§ What you need to do:
Scan the records below for the string "screenshot" and return every line where it appears.

=== Begin Enclosure ===

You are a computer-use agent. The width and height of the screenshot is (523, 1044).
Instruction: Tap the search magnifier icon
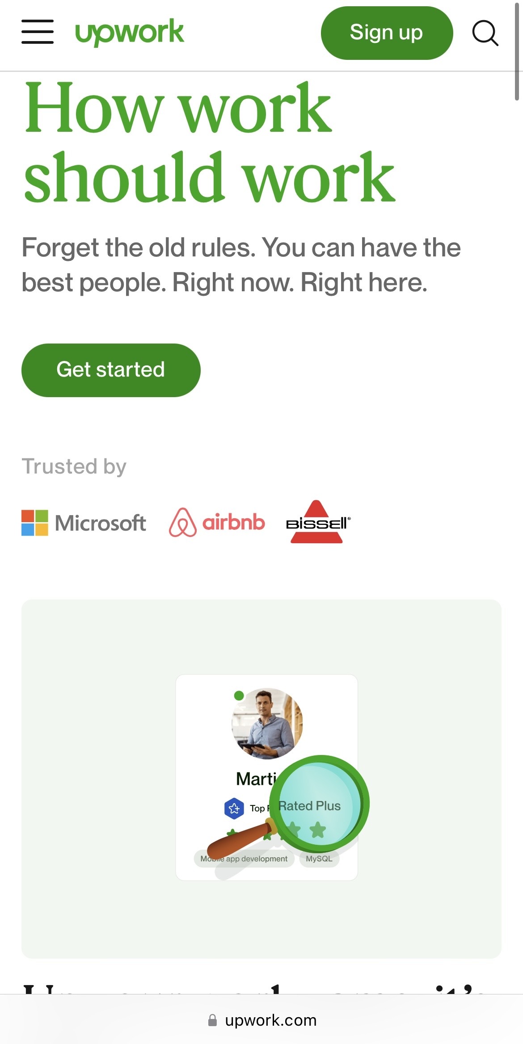coord(485,33)
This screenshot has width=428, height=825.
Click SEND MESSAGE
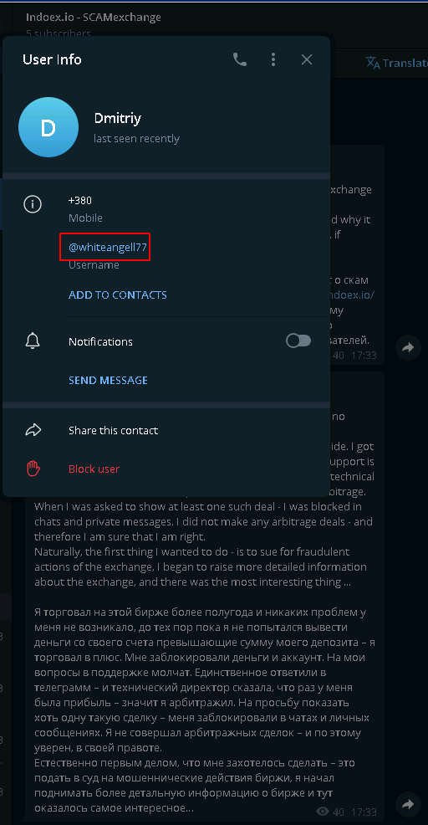109,380
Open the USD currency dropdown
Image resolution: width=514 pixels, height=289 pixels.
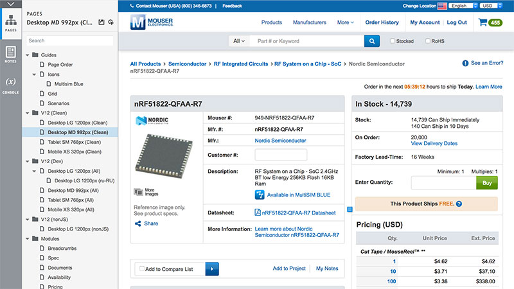pos(490,6)
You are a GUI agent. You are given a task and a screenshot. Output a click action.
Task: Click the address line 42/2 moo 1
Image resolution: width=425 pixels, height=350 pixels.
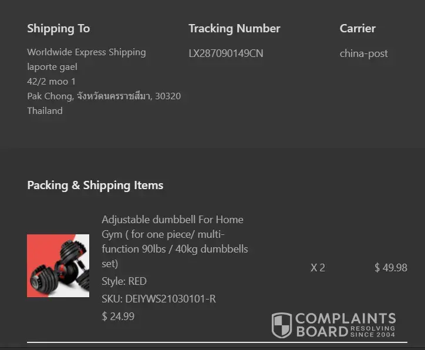pos(51,82)
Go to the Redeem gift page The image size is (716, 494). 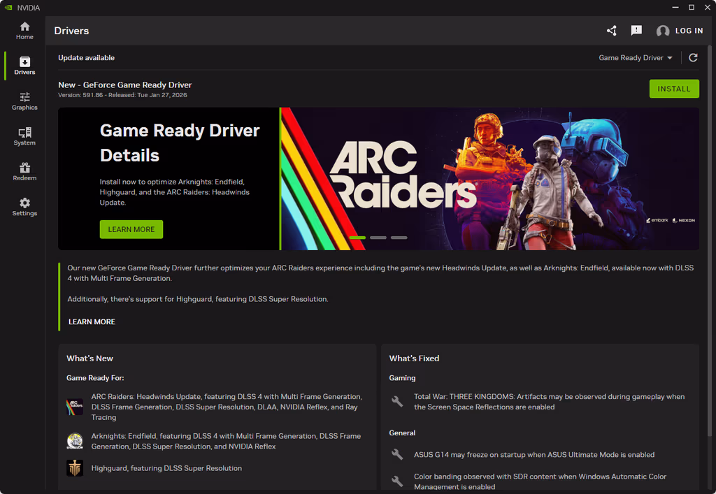click(24, 172)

=== End Enclosure ===

§ Worked solution:
You are a computer-use agent. The width and height of the screenshot is (523, 1044).
This screenshot has width=428, height=825.
You are a GUI agent. You are given a task and a screenshot. Output a click action.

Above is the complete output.